Below is a MATLAB/C++ implementation of a pedestrian detector trained on the INRIA Person dataset. Features are based on pyramid HOG features and classification is done using the piecewise linear approximation as described in the paper below:

Classification Using Intersection Kernel Support Vector Machines is efficient.
Subhransu Maji and Alexander C. Berg and Jitendra Malik.
In Proceedings, CVPR 2008, Anchorage, Alaska
  • Final Pedestrian Detector ped_detector_RELEASE.tar.gz
    • code is written in MATLAB/C
    • PHOG features + IKSVM classification using piecewise linear approximation.
    • returns non-max supressed bounding boxes.
    • takes about 6-7 seconds on a typical 400x600 image for 10,000 scanning windows. 90% of the time is spent on feature computation.
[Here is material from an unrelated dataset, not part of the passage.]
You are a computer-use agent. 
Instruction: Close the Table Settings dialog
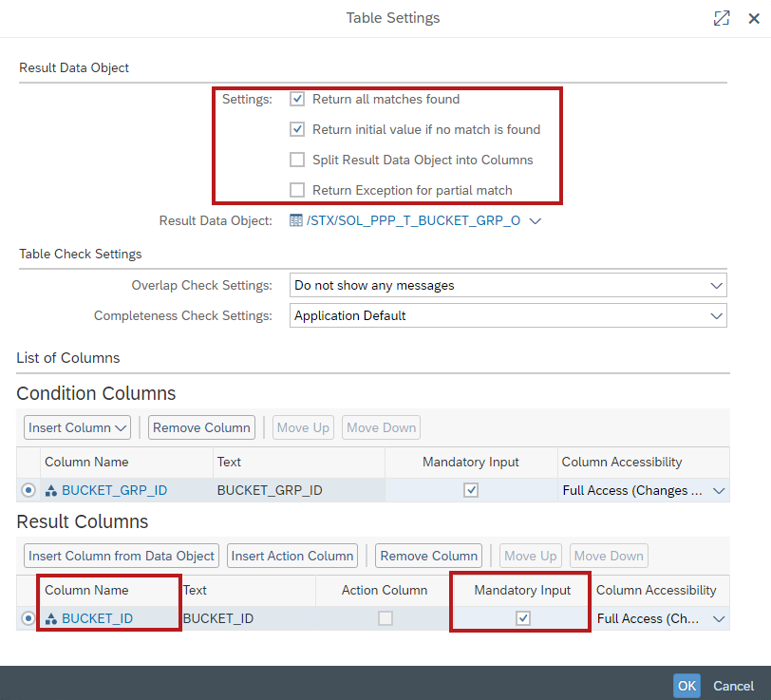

  • INRIA Person dataset benchmarking code inria-benchmark-RELEASE.tar.gz
    Testing is done using the PASCAL criterion which counts a detection to be correct if the overlap (intersection over union) of the detected and groundtruth bounding box is greater than 0.5. We run the detector on the INRIA Test images (both positive and negative). The detection plots are shown below.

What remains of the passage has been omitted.